A: I was an English major with a minor in art history

Where did you live all four years?
A: I lived in Campion (fourth floor) freshman and sophomore year, and “on the beach” junior and senior year.

What were all of your roles on The Mirror?
A: I started out my freshman year as a features writer, mostly focusing on the arts. Whenever a musical or comedy act would come to Fairfield, I would review it. I also reviewed student performances, plays, etc. During sophomore and junior years I was still writing but also involved in production (I honestly don’t remember my title), where every Wednesday evening we would go to our printer in Milford and create the paper. I would literally use an X-ACTO knife to cut articles that had been printed out so they would literally fit on the pages. By senior year I was the Editor-in-Chief, where I was responsible for all content, production and advertising.

What was the most controversial story you published as Editor-in-Chief?
A: I can’t remember anything really controversial we wrote about during the year I was Editor-in-Chief, but I do know that I instituted semi-annual meetings with the president of the school that year, where I would go up to his offices in Bellarmine and spend an hour interviewing him. I felt it was really important for the student body to know what was going on in those halls. I also moved the op/ed pages to the middle spread of the paper, giving that content better visibility and as such, more importance. I remember thinking at the time that moving the op/ed pages to the middle really encouraged more dialogue. We had more letters to the editor that year than the years prior. My whole time as editor was really dedicated to making sure that The Mirror was really a reflection of the school and the student body, as opposed to a small group of students who created it. I really wanted everyone to be involved and have a voice.
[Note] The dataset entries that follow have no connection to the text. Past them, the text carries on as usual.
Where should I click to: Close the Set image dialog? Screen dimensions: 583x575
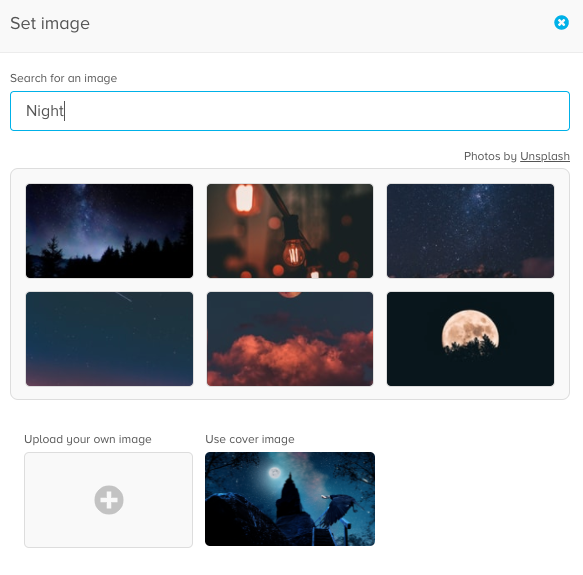(x=561, y=23)
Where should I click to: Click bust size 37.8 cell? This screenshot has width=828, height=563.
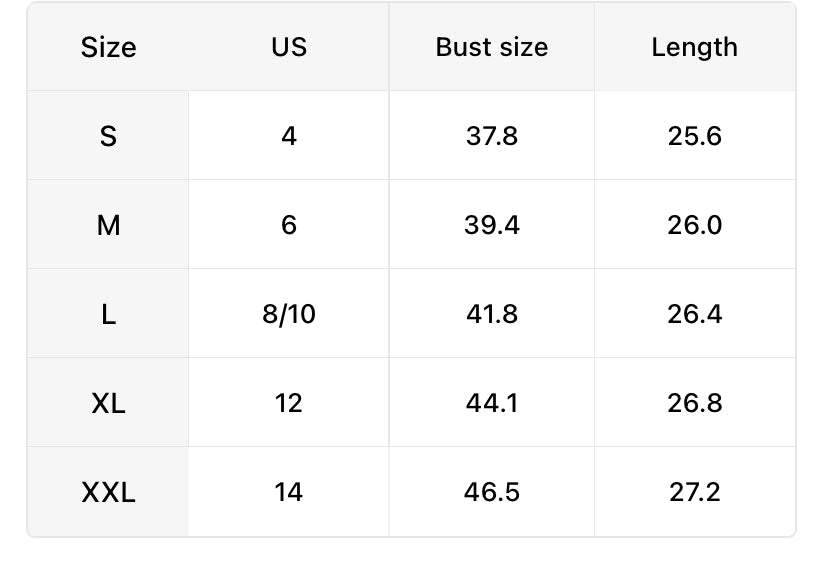(492, 136)
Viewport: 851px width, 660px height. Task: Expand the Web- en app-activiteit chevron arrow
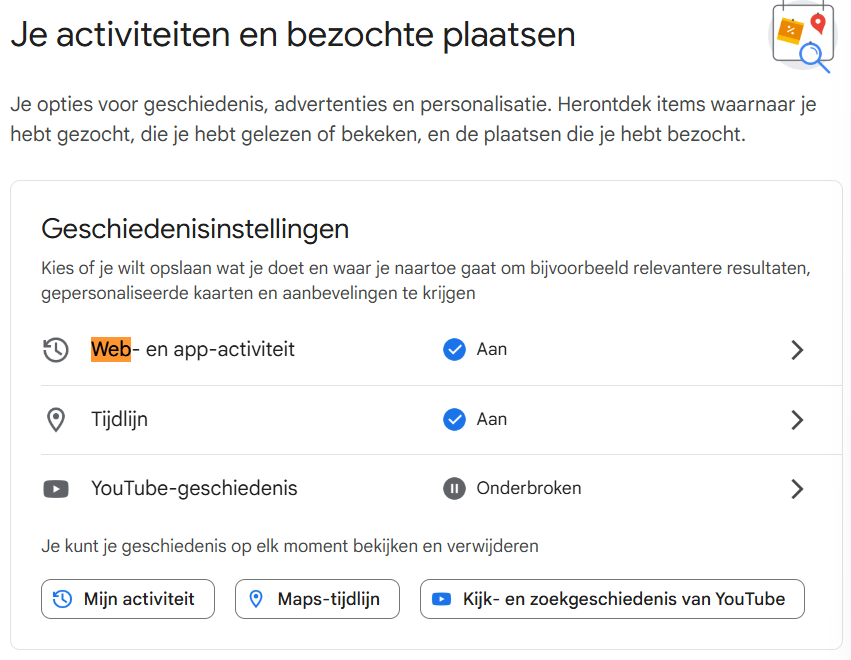coord(797,350)
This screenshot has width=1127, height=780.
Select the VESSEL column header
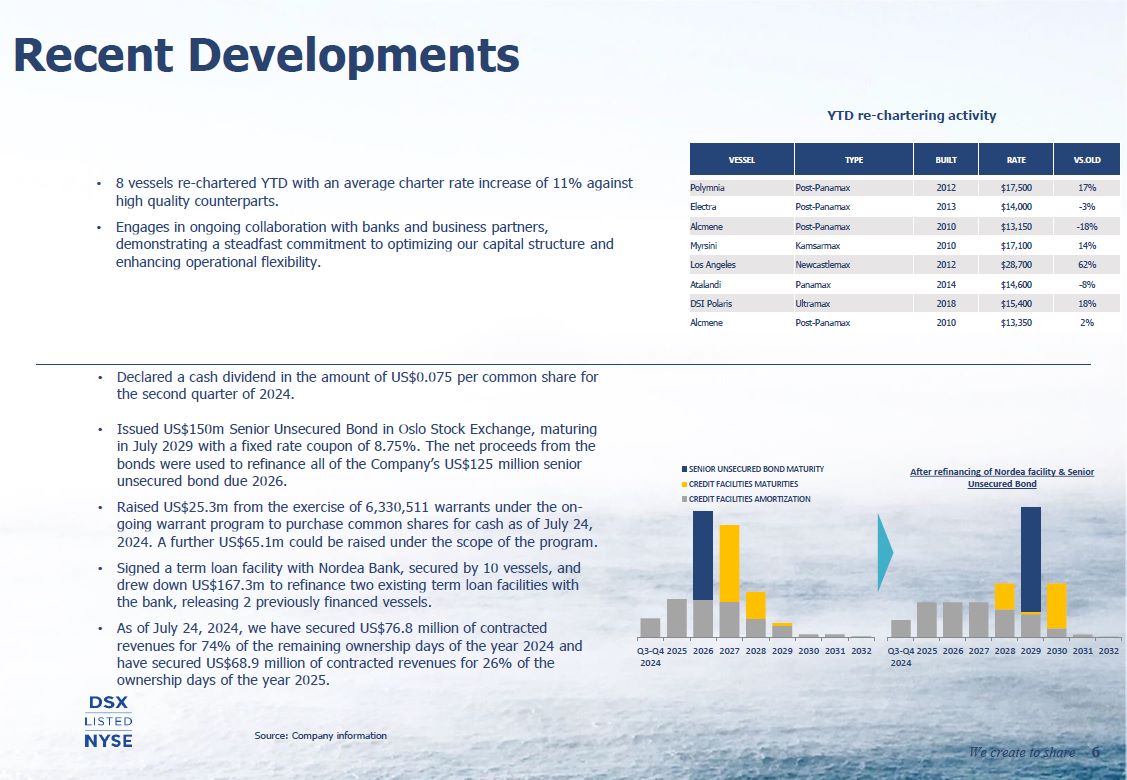pyautogui.click(x=741, y=159)
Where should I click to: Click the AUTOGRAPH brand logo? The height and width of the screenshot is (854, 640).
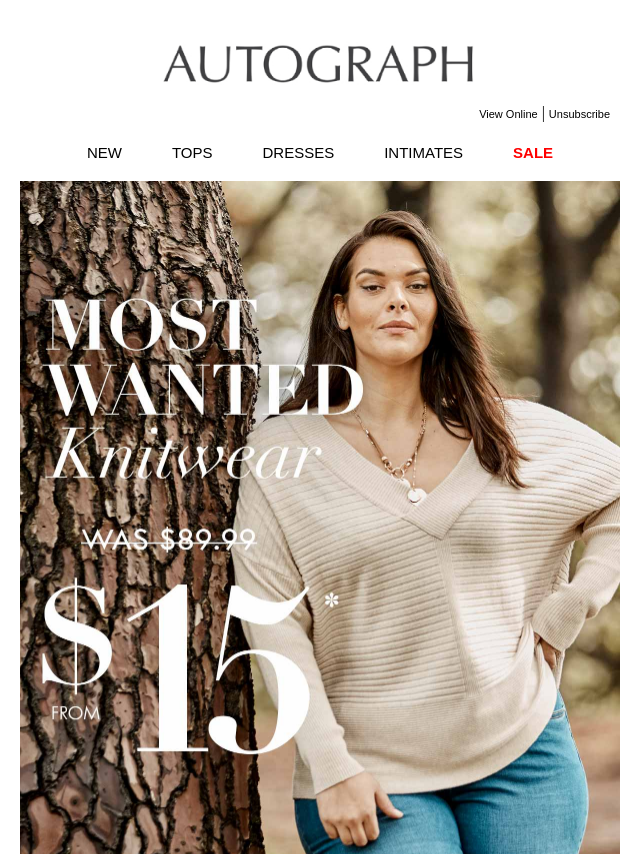(319, 64)

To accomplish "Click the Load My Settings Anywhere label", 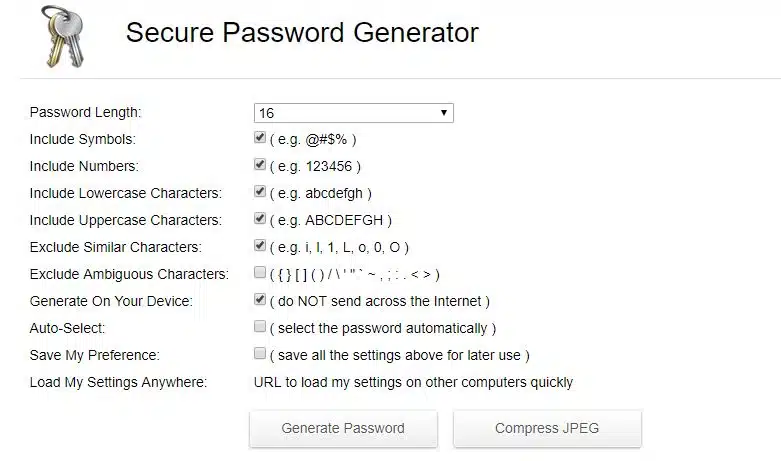I will (x=118, y=382).
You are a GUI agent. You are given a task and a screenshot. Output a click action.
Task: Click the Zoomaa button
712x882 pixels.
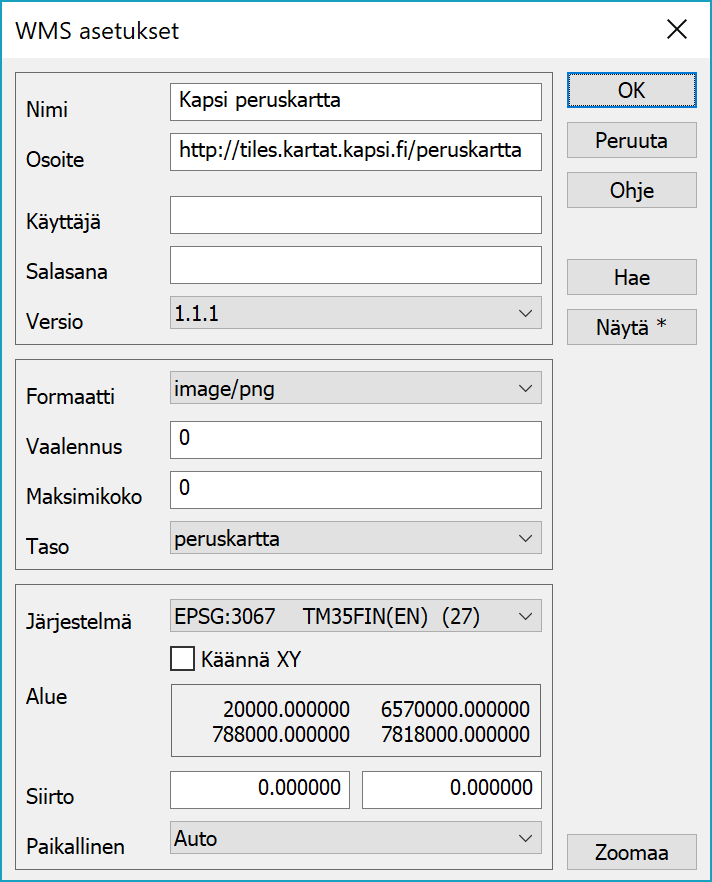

What was your favorite/least favorite parts of being Editor-in-Chief?
A: Favorite: Camaraderie, great friends and relationships; great learning experience, feeling like I had the “inside scoop” on much of the goings on at the school, being located next to the student-run deli at Gonzaga so I could always run and get a “cheese cheapie” when working late. Least favorite: I really loved everything about it. I did lose a lot of sleep those years, but who needs to sleep when you’re in college?

How did your time at The Mirror prepare you for your future career?
Well, I am still working in journalism, so it prepared  me quite a bit! But I also learned valuable
life skills including: how to run a successful meeting; public speaking skills; writing and editing skills (which are so important in every profession, not just “writing”); how to be a team player; the importance of and respect for deadlines; etc. etc.!

What is your favorite memory of Fairfield?
A: Oh gosh there are so many! Just thinking about it now giving me goosebumps! It has to be hanging out at the beach with friends. But a close second has to be Dr. Eliasoph’s art history classes. He taught me how to appreciate art, and it has stuck with me to this day!